Mas o que é que estou para aqui a dizer? Desculpa lá, hoje estou triste e isso lixa-me a vida. Anda tudo torto ou então sou eu que não me endireito com o mundo, com as pessoas que o habitam, e com a história dos sonhos impossíveis. Todos os sonhos deviam ser possíveis, não achas? É que fico assim só de pensar que um dia posso morrer sem realizar os meus. Mas os meus sonhos são tão difíceis de realizar... principalmente neste mundo que me parece nunca estar preparado para mim.

Que treta!

Ai, e esta vida que insiste em me deixar assim. É que há dias em que não estamos bem. Mesmo que passemos um ou outro momento bem, o dia no seu todo é cheio de maus cálculos de espaço, em que acabamos por bater na porta do armário, na esquina da secretária, no sapato que está no caminho ou, e mesmo sem querer, no gato que se põe no nosso caminho... ai e aqui em casa o que não falata são gatos, tu sabes. E é difícil. Eles estão sempre a meter-se no nosso caminho, e correm felizes pelo verde do jardim, mas depois tens a vida que te chama e que te diz que não és um gato e que não podes correr assim: feliz no verde de um qualquer jardim.

Porquê?

São as contas que vou ter de pagar, o dinheiro que está a acabar antes de chegar e a merda dos sonhos que exigem dinheiro. Desculpa, disse merda e não devia ter dito merda. Mas que merda de vida é esta que ando a viver? A sério que não percebo, é o que nunca quis para mim: uma vida assim - triste e sem orientação. Por favor, deixa cair uns trocos no caminho, um talão dos jogos de dinheiro, ah, e se poderes, a realização dos meus sonhos mais perto de mim. É que há dias em que é difícil conviver com eles e hoje é um deles, apesar de não dever. A inspiração que recebo devia dar-me forças para ser melhor, mas deixa lá, não é esse o caso.

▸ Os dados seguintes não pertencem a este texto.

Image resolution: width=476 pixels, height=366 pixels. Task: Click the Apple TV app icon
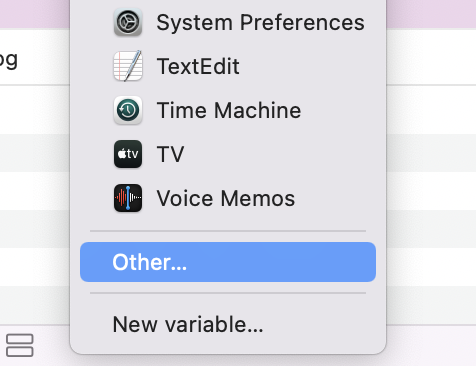(128, 154)
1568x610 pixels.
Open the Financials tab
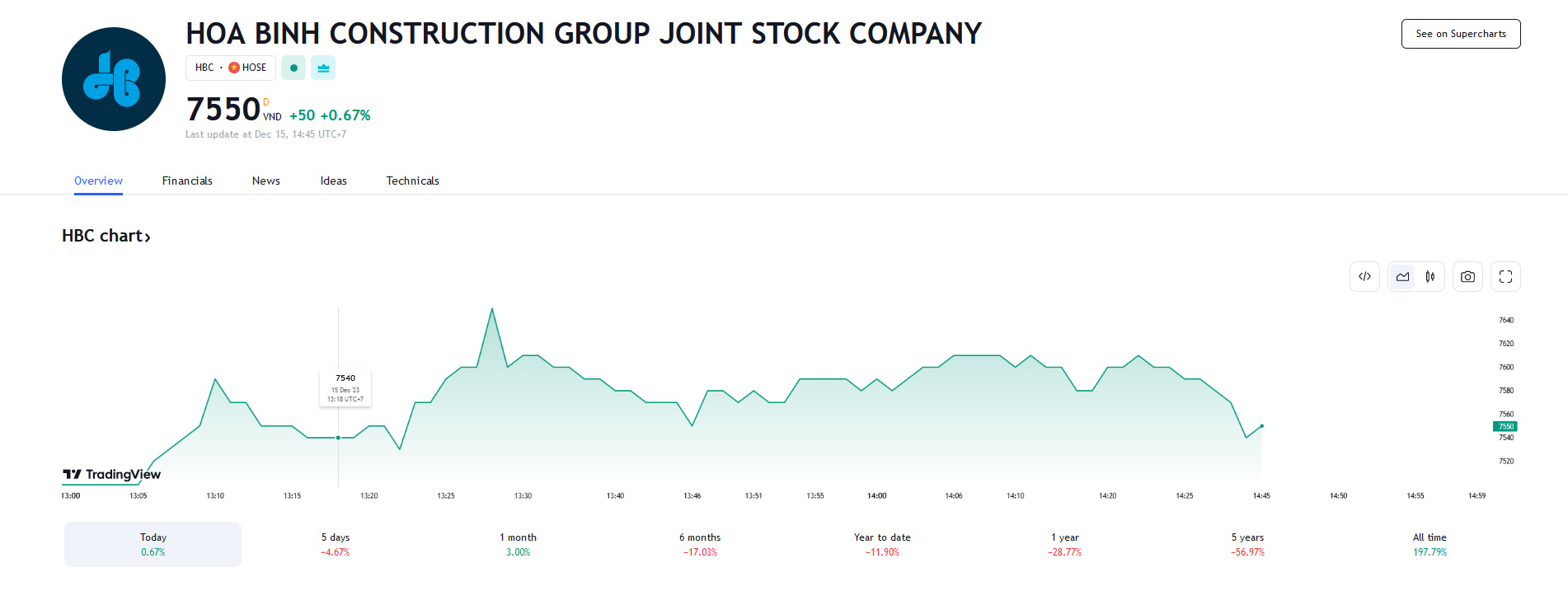(x=187, y=181)
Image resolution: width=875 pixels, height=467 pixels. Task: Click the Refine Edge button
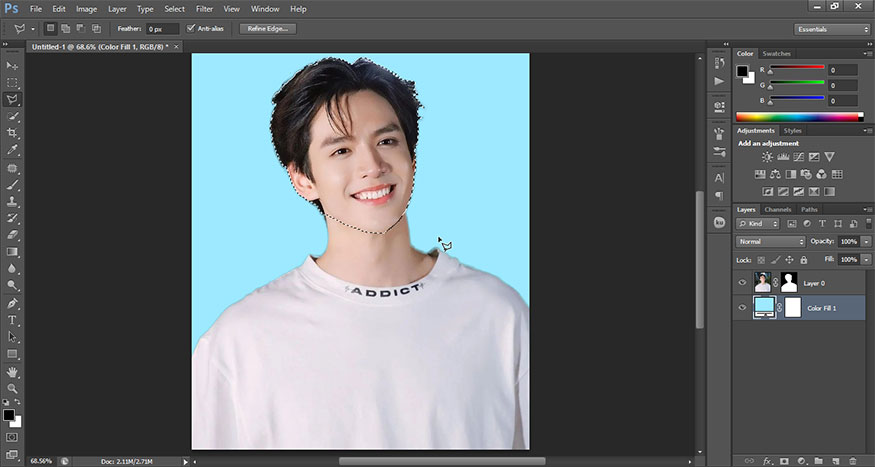268,29

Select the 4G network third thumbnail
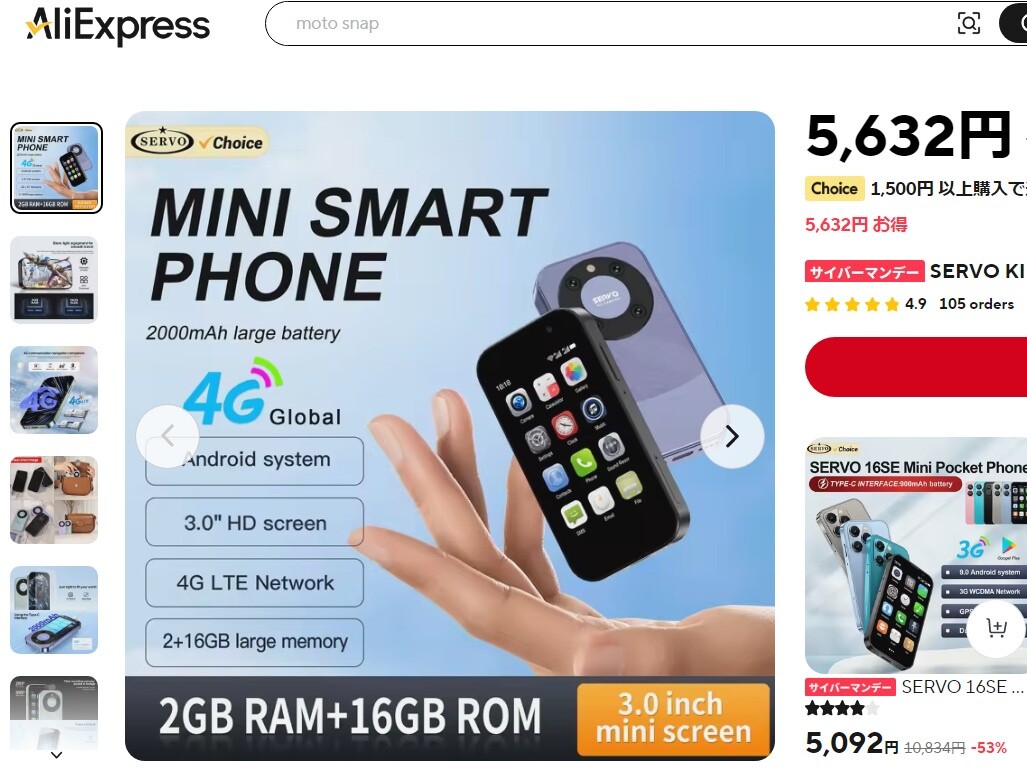54,390
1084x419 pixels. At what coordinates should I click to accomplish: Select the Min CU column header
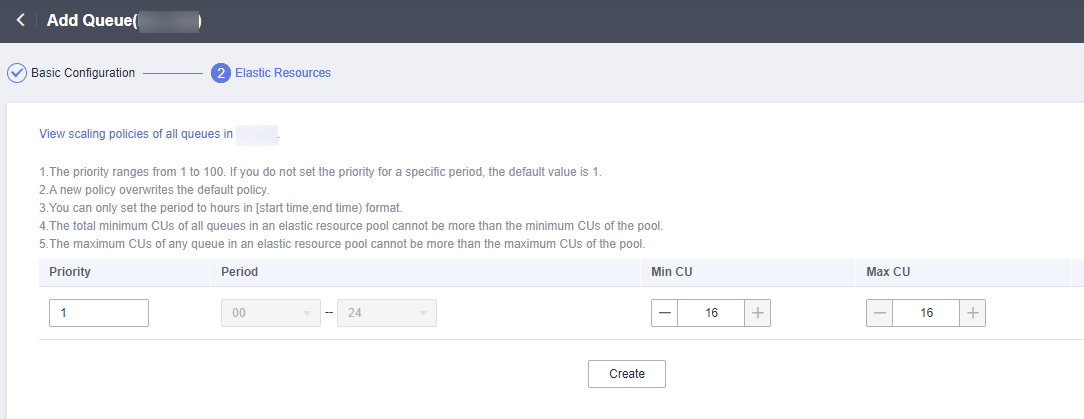[671, 272]
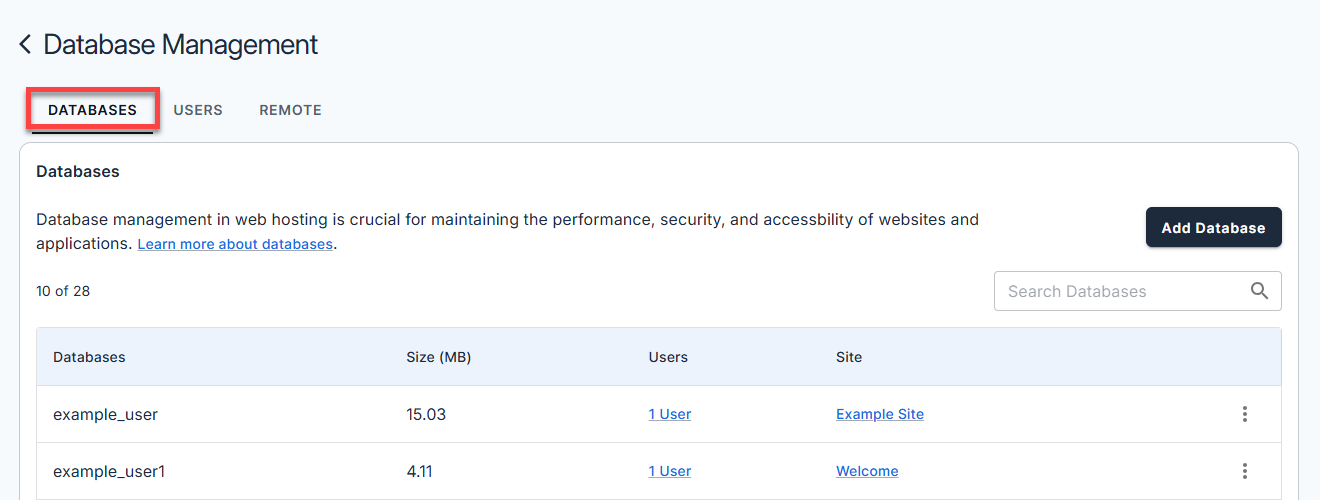Click the Users column header
This screenshot has width=1320, height=500.
click(x=668, y=357)
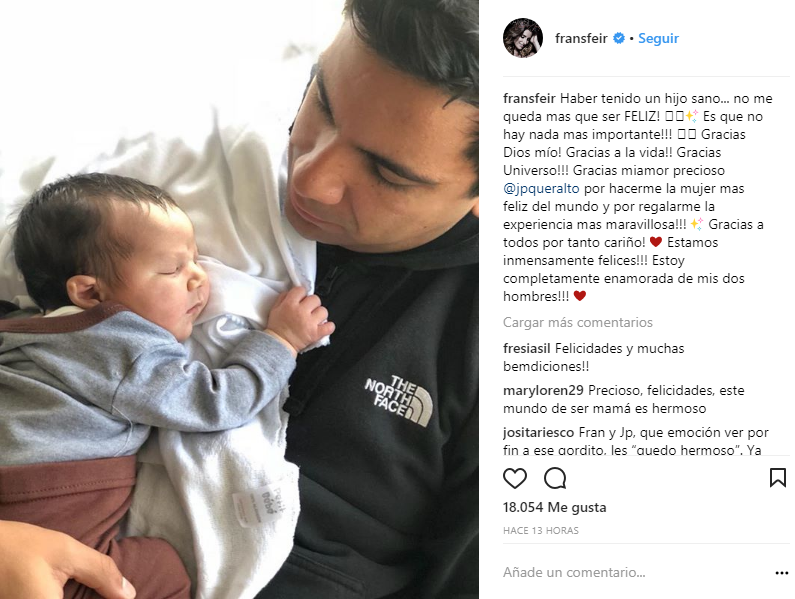Open commenter jositariesco's profile
The height and width of the screenshot is (599, 795).
pos(538,433)

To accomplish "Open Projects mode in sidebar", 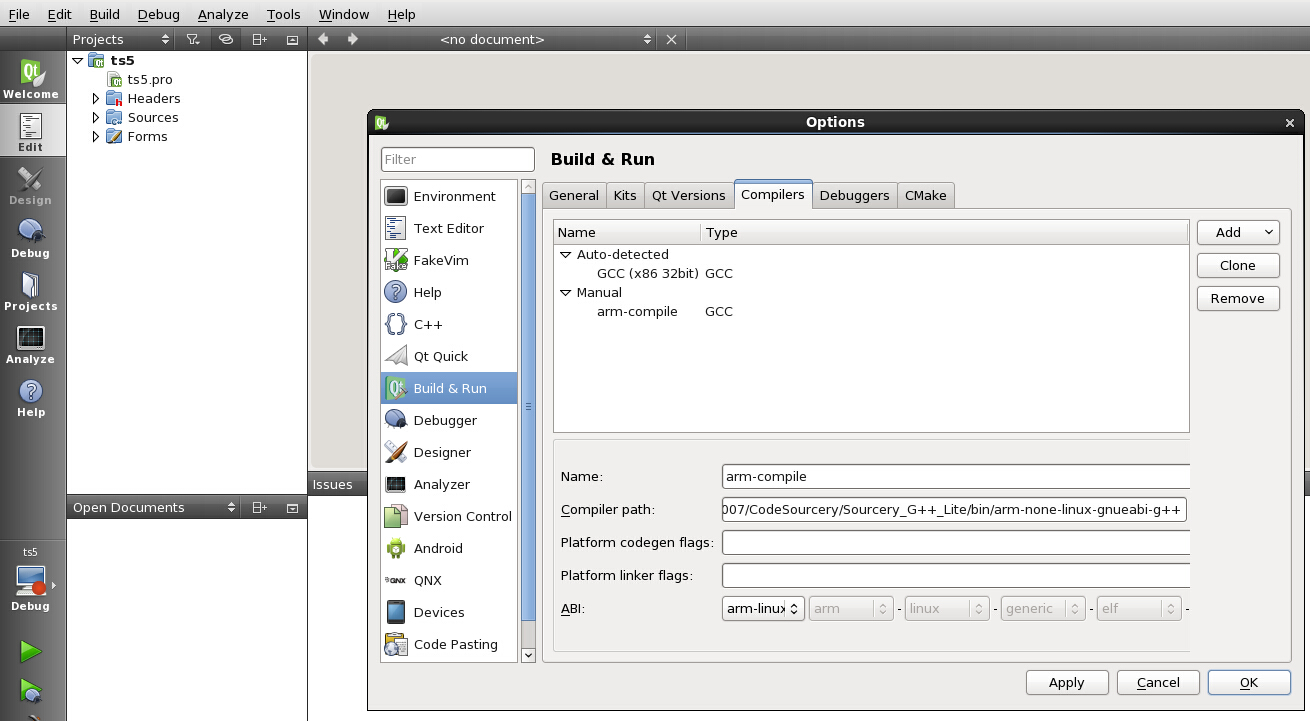I will click(31, 292).
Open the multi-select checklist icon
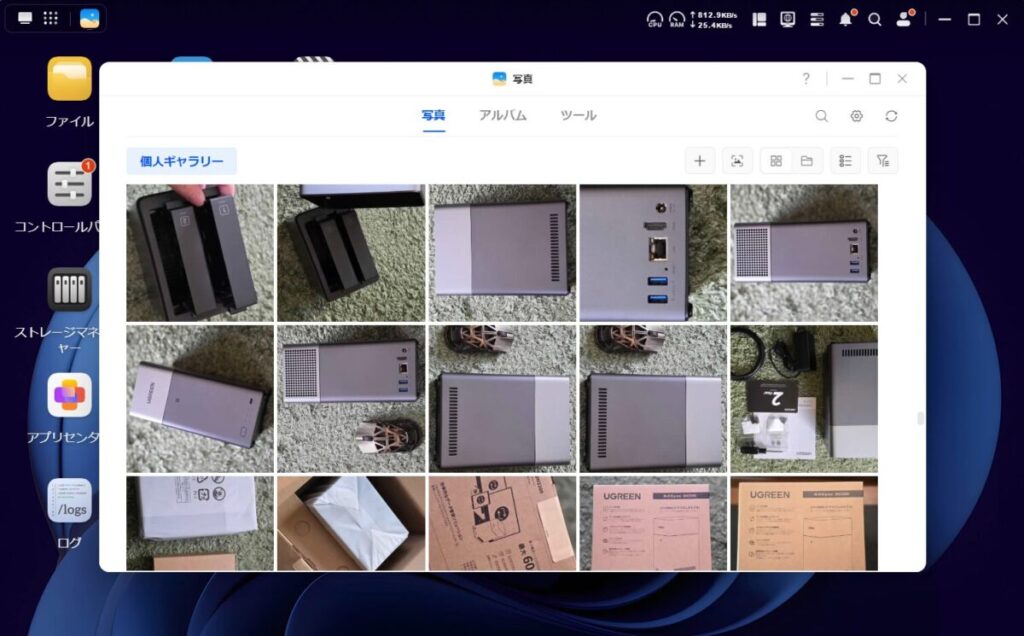Screen dimensions: 1024x636 pos(845,161)
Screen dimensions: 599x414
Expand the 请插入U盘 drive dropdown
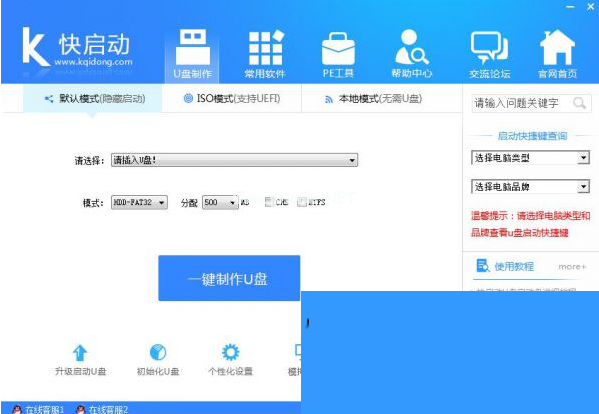click(235, 160)
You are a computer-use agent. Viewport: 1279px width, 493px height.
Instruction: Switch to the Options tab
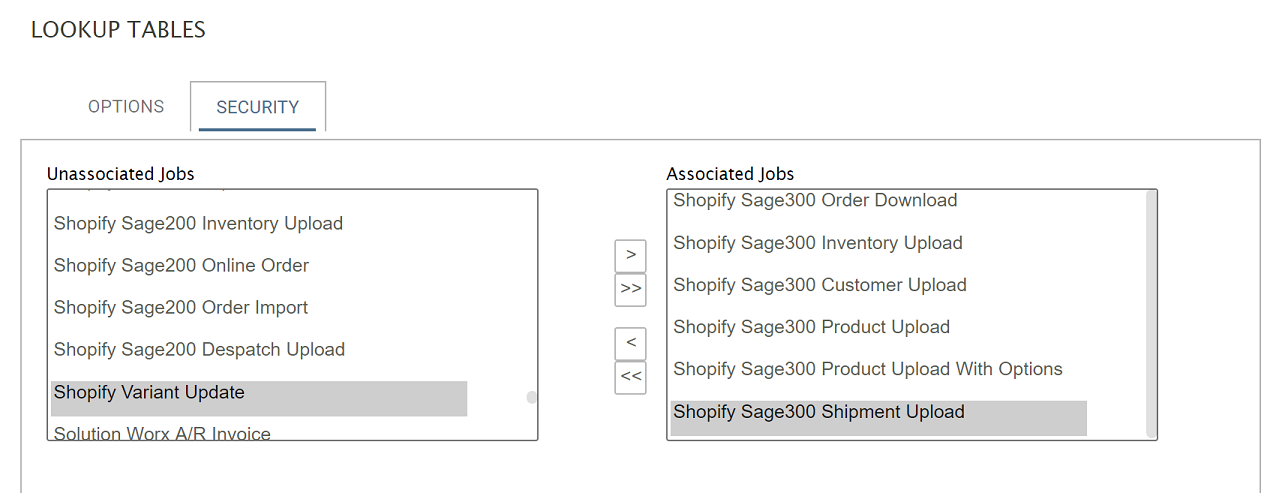pos(126,107)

Hei-de me sentir um dia inteiro feliz, o que dizes? Gostas da ideia? Eu também gosto, e vou lutar para ser feliz, como aliás acho que tenho feito, mas não sei porquê, hoje não está a resultar e estou assim, enfim.

Vou ali. Adeus.

1 comentário:

  1. Há dias em que tudo nos corre mal! Mas não devemos ficar só por esses dias!
    E encontrar as coisas positivas de uma vida que ainda não atingiu o objectivo com que tanto sonhamos!